If anyone out there thinks I am any harm to anyone, why has no-one intervened? Do you care or not? You don't care? Well, then don't act righteous about it. You think I would harm anyone? Well, you must be very indifferent.
If I had any interest in power I would not have been very inadequate at getting it. I definitely did not.
I've been having plenty of sex and I haven't changed my mind. So, it is not about that.
You have to kill the Queen, if you want to burn down the throne...
Also, I would have been stupid to say so much if there wasn't a way they could come after me. I only achieved so much because of a monumental amount of hard work. There is no other way. No one composes big hits and grammy winning songs without many hours of hard work, one way or another.
I'm not trying to attack anyone personally. There are deeper points to what I am saying. Please try to consider some of these points. I am a strong compassionate person who is willing to atone for whatever I should atone for. I am coming from a loving place, I can't afford to concentrate on the hate of others too much and have faced more abuse than any critics of me understand. This isn't a game. A lot of vulnerable people are facing massive trouble.
The easier my life gets the more my tone is palatable to others with massively easier lives who have been caught up too much I think in some toxic fashions. I am a good strong person who claims to know my own motivations and life story. I am not trying to harm anyone. I believe if I'm doing much better and I produce great art that would only help others.

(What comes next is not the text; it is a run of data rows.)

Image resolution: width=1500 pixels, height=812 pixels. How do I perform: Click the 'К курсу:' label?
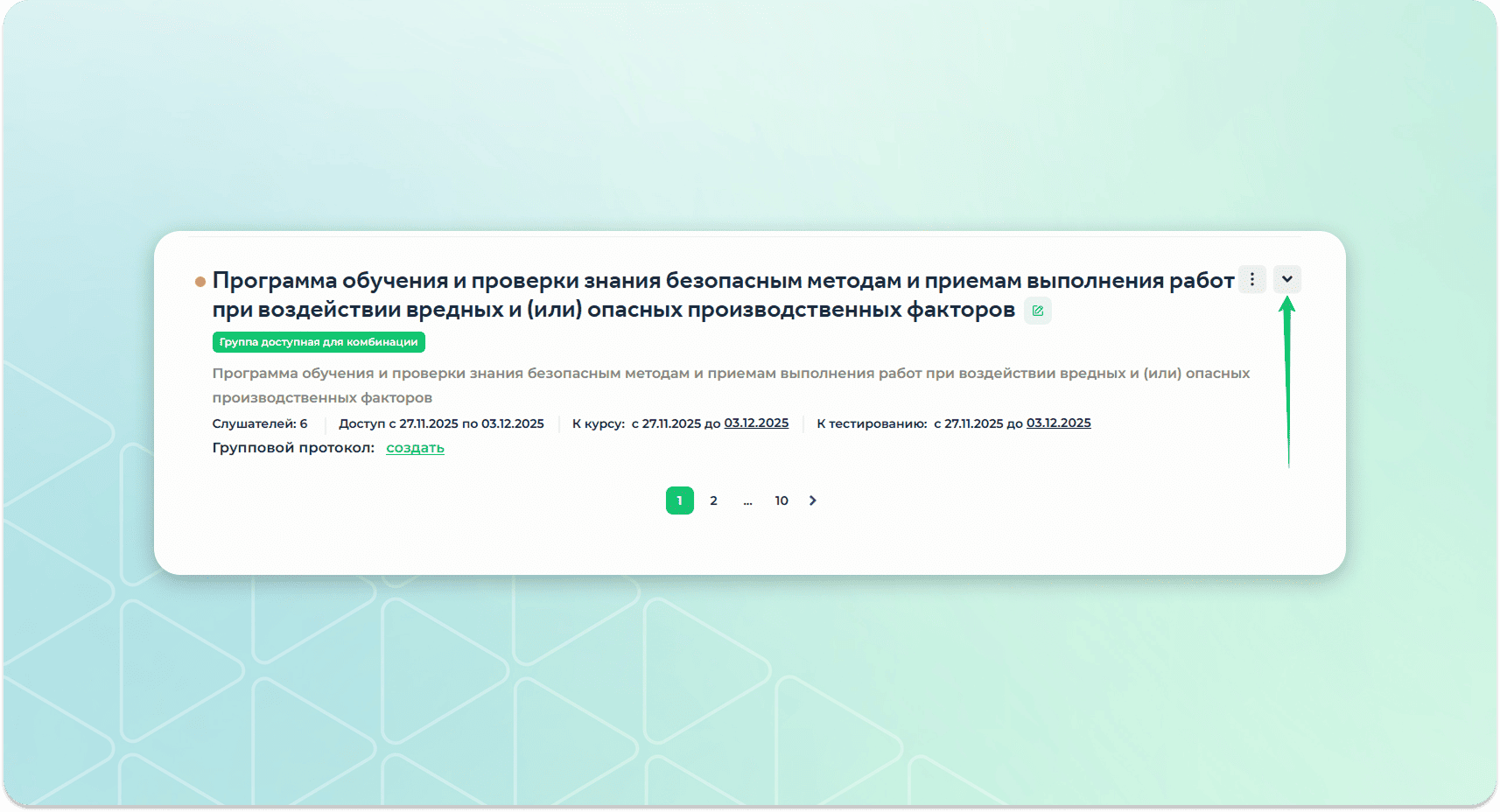(599, 424)
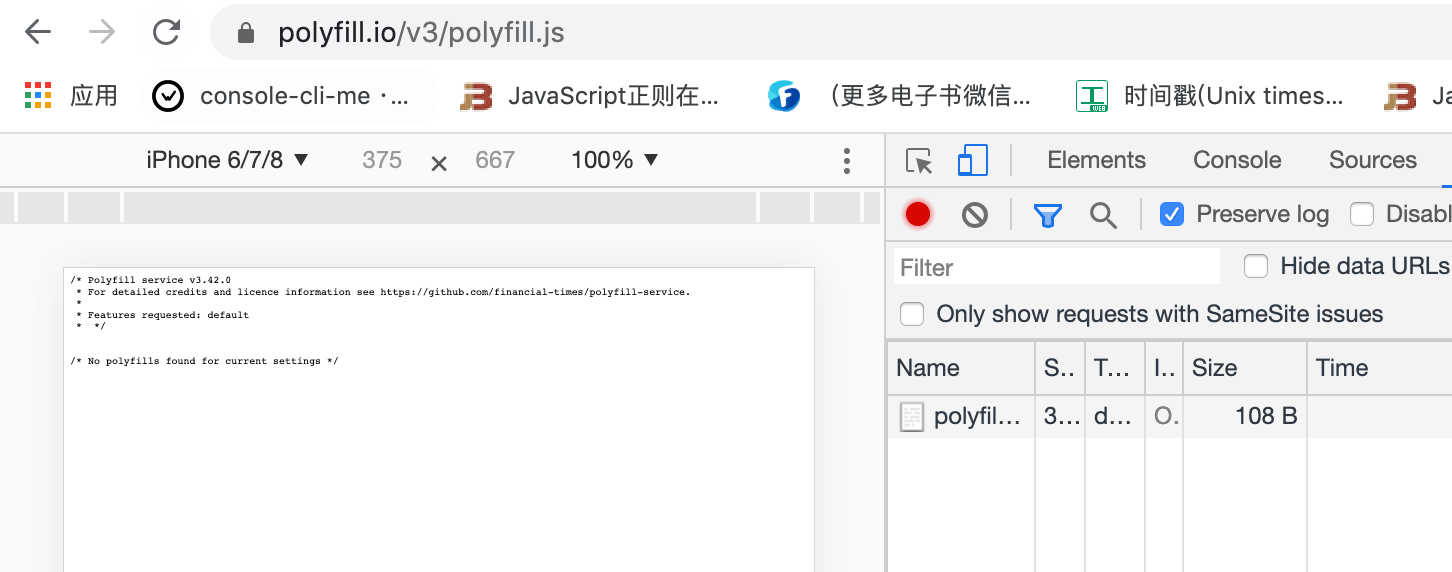Open the Apps grid shortcut
Screen dimensions: 1452x572
coord(38,96)
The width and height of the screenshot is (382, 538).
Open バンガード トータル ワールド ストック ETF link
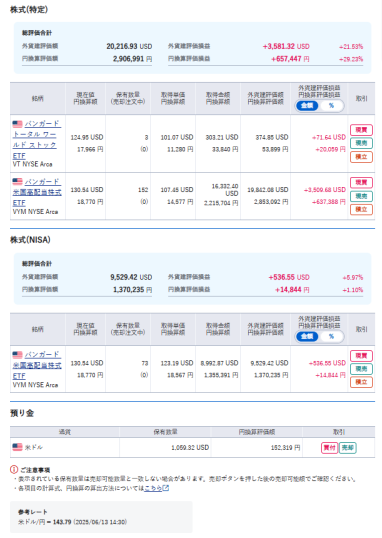coord(37,140)
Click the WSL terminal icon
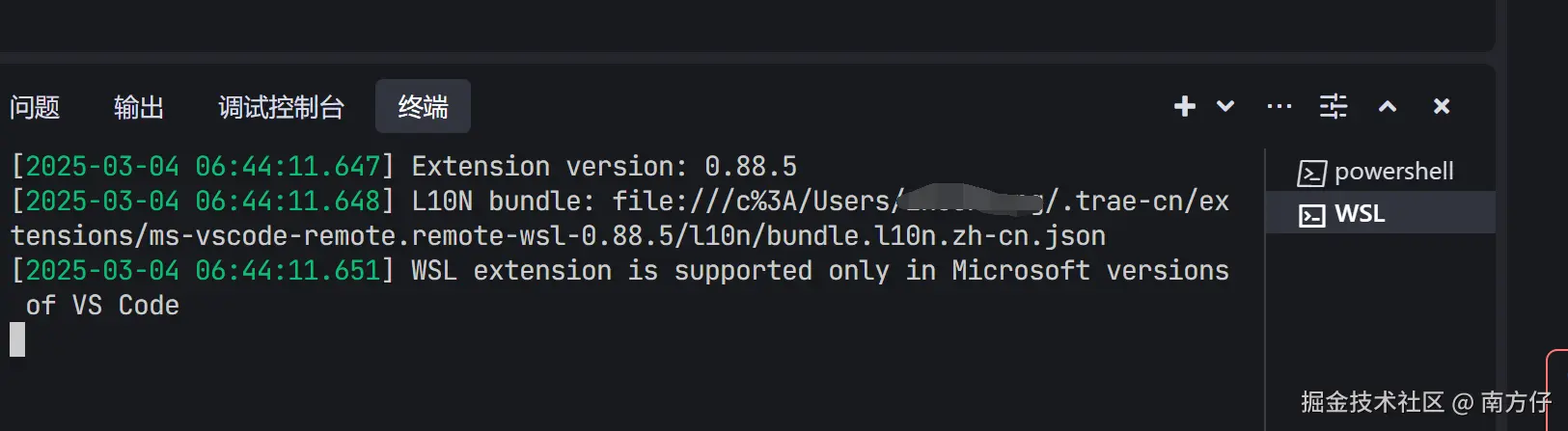The image size is (1568, 431). click(x=1312, y=215)
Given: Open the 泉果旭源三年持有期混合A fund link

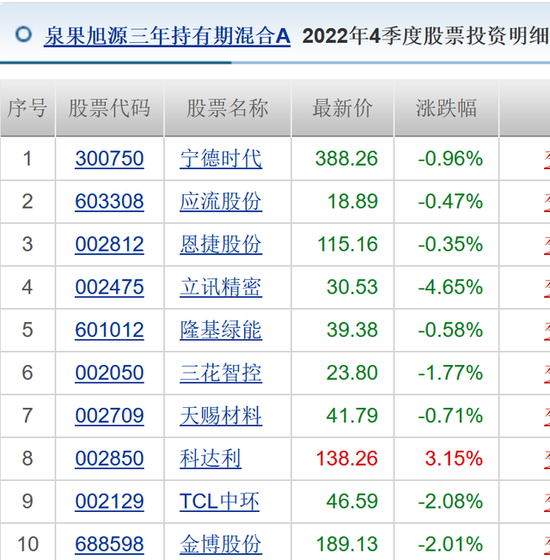Looking at the screenshot, I should click(x=167, y=36).
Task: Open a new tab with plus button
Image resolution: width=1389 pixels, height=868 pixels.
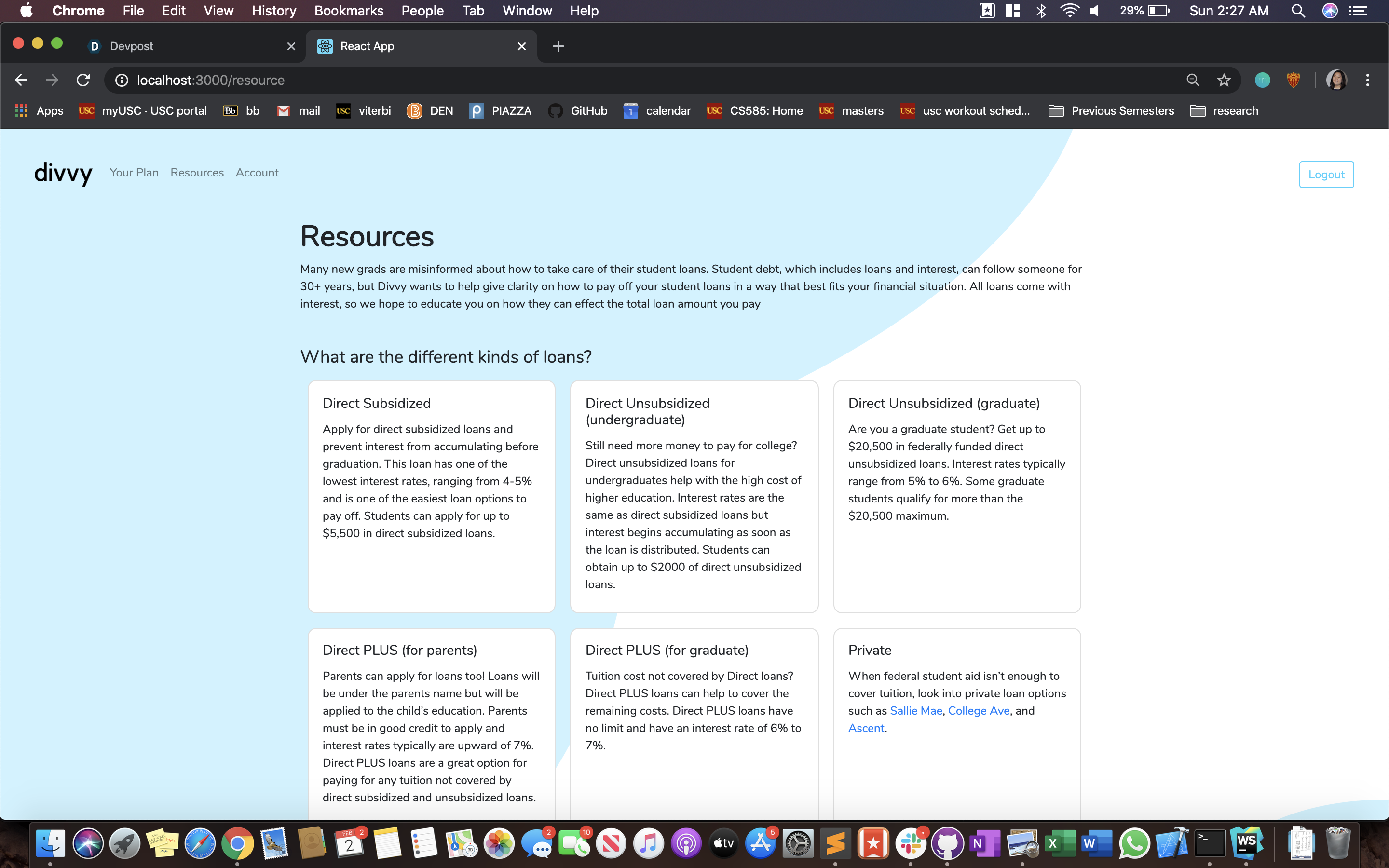Action: (x=558, y=46)
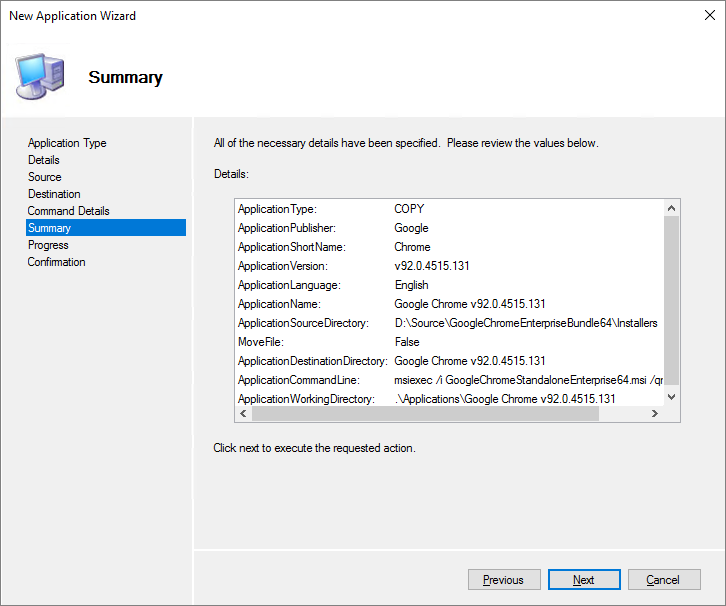Select the highlighted Summary step

click(50, 228)
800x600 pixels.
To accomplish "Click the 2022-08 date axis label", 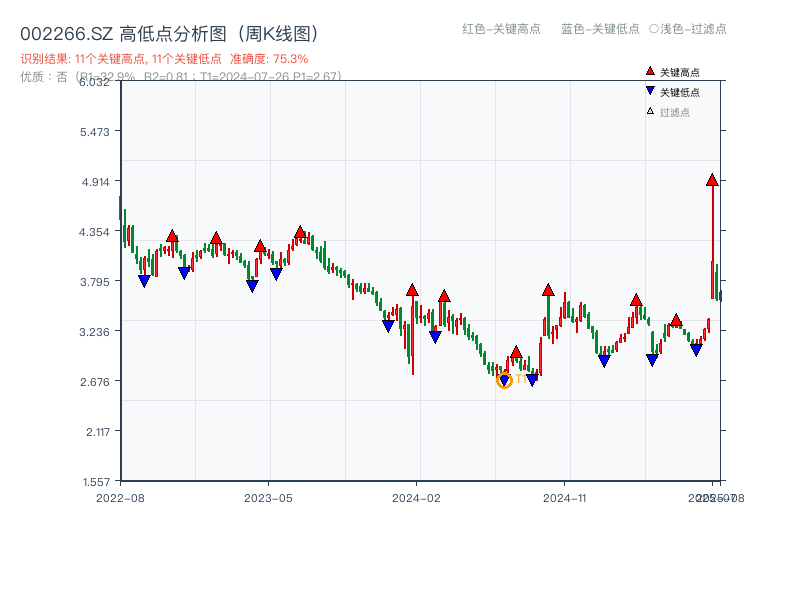I will pyautogui.click(x=120, y=497).
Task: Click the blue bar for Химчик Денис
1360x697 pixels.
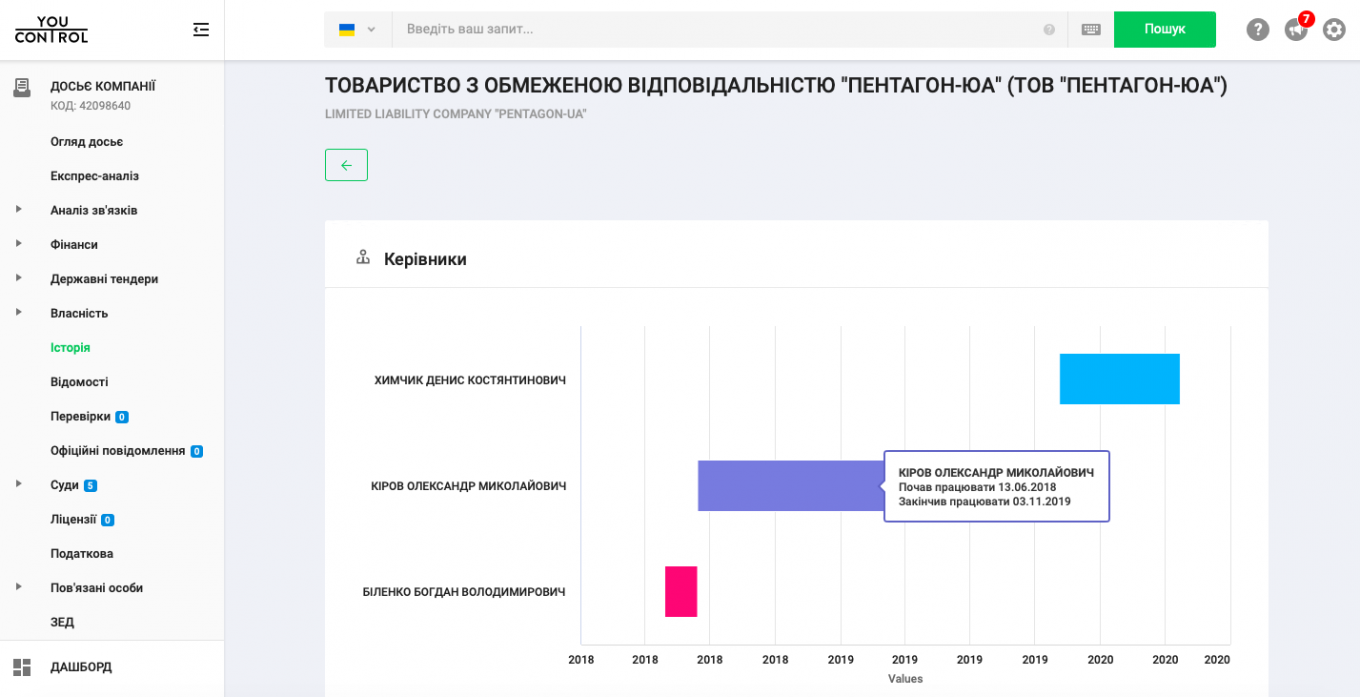Action: pos(1119,379)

So, I'll keep trying to do that.
Part of the reason I'm not arrogant, is that I just ignored most things. They have nothing to do with my story. As if there's not enough to criticise me with. I was not conscious at all of how I would have to be violated for describing our society. Although, that should be irrelevant even if I could have been. It is an illegal violation of my basic human rights. The money guaranteed to me would only help with pr for artists involved in the long-term. Partly due to good work and good art.